I gather that with C++0x we'll be able to write
class T { public: T(){} private: T( T const& ); };
void foo( T const& ) {}
int main() { foo( T() ); }
Currently this code is rejected by Visual C++ 7.1 (with
option /Za), Comeau Online version 4.3.3, and g++ 3.4.4.
However, this code:
class NoCopy
{
public: NoCopy() {}
private: NoCopy( NoCopy const& ); NoCopy& operator=( NoCopy
const& );
};
class T: public NoCopy {};
void foo( T const& ) {}
int main() { foo( T() ); }
is accepted by two of the three compilers mentioned above;
only g++ produces a compilation error (emits a diagnostic,
barfs, whatever).
Which makes me believe the minority is correct. The T bound to
the reference is an r-value. According to 8.5.3, second
bullet, the copy constructor for T nees to be available, even
if the r-value is directly bound to the reference.
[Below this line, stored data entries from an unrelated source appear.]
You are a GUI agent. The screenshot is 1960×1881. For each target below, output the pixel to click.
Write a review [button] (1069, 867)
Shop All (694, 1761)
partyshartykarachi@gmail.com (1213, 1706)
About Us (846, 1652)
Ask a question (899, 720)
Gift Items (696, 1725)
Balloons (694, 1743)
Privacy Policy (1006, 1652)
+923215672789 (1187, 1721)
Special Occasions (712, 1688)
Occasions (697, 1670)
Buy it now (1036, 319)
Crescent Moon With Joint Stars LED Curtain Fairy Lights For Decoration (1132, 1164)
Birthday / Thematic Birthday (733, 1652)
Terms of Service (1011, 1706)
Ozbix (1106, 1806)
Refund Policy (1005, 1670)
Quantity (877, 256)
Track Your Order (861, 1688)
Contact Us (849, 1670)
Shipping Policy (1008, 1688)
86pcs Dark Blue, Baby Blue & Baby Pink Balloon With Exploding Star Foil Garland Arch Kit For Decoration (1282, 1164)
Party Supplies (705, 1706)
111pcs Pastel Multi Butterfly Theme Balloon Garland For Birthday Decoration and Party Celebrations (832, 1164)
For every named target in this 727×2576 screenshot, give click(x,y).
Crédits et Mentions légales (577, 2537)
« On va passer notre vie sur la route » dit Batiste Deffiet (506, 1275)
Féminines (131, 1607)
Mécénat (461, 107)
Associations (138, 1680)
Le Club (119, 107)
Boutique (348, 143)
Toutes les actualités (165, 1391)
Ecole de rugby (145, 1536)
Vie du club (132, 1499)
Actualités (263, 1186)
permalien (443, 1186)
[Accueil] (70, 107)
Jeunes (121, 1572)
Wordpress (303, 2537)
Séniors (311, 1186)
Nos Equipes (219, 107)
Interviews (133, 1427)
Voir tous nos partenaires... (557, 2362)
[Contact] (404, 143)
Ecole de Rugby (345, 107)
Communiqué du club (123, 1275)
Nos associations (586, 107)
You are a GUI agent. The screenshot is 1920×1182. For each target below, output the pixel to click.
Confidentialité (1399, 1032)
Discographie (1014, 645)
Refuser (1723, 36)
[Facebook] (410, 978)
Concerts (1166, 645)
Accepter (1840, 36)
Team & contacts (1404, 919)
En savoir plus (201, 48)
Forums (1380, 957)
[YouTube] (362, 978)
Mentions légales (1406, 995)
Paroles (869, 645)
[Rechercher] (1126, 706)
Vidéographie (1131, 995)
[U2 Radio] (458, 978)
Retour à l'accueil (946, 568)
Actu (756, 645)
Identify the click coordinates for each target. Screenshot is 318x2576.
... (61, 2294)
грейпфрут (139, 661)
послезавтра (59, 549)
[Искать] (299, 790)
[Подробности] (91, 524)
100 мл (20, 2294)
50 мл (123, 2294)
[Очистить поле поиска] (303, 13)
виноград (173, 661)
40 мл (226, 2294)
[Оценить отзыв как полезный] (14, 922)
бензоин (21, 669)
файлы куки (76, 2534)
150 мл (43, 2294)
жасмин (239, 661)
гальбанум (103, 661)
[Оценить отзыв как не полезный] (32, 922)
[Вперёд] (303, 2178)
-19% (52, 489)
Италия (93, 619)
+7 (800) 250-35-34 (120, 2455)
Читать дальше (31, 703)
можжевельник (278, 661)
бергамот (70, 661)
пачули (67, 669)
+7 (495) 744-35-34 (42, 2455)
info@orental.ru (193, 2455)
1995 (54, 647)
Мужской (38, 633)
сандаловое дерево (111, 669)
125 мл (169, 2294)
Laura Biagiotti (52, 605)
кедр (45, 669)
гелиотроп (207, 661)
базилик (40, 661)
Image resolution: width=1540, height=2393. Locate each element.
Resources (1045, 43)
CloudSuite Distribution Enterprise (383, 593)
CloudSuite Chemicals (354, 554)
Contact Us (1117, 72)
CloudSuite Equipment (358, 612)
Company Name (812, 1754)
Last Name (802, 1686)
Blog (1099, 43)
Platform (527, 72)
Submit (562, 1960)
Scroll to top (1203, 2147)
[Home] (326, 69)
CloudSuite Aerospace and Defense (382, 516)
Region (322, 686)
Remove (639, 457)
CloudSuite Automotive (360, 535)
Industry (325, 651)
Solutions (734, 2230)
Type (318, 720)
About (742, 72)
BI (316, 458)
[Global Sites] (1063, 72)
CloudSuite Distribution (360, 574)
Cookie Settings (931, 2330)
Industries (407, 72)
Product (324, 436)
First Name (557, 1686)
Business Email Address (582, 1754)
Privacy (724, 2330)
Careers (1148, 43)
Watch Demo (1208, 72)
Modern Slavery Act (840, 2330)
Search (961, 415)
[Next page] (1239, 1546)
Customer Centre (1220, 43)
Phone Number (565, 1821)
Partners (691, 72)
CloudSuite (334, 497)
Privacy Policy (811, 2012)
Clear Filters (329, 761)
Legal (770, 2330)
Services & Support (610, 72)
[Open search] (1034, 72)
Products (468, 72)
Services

It's a little bit more subtle than that. In class T, above,
there is an implicitly declared publically accessible copy
constructor, see ?12.8/4. You have to go down to ?12.8/7 to see
that 1) if the implicitly declared constructor is implicitly
defined, it is an error. And the normative text isn't really
that clear that the constructor will be implicitly defined in
this case -- all we have is a non-normative note saying that if
the constructor will be implicitly defined even if it is elided,
and a reference to 12.2, where it says clearly that the case in
question is assimilated to eliding the constructor. So while it
is clear that the intent is for this to be illegal, I don't
think it is 100% clear from just the normative text.
IOW, if that's correct, forget your conversion opertor, but
rewrite the expression calling foo instead.
The code with the conversion operator is correct. I wouldn't do
it, because I'd be afraid of it making other calls ambiguous,
but the example he posted is guaranteed to work according to the
standard.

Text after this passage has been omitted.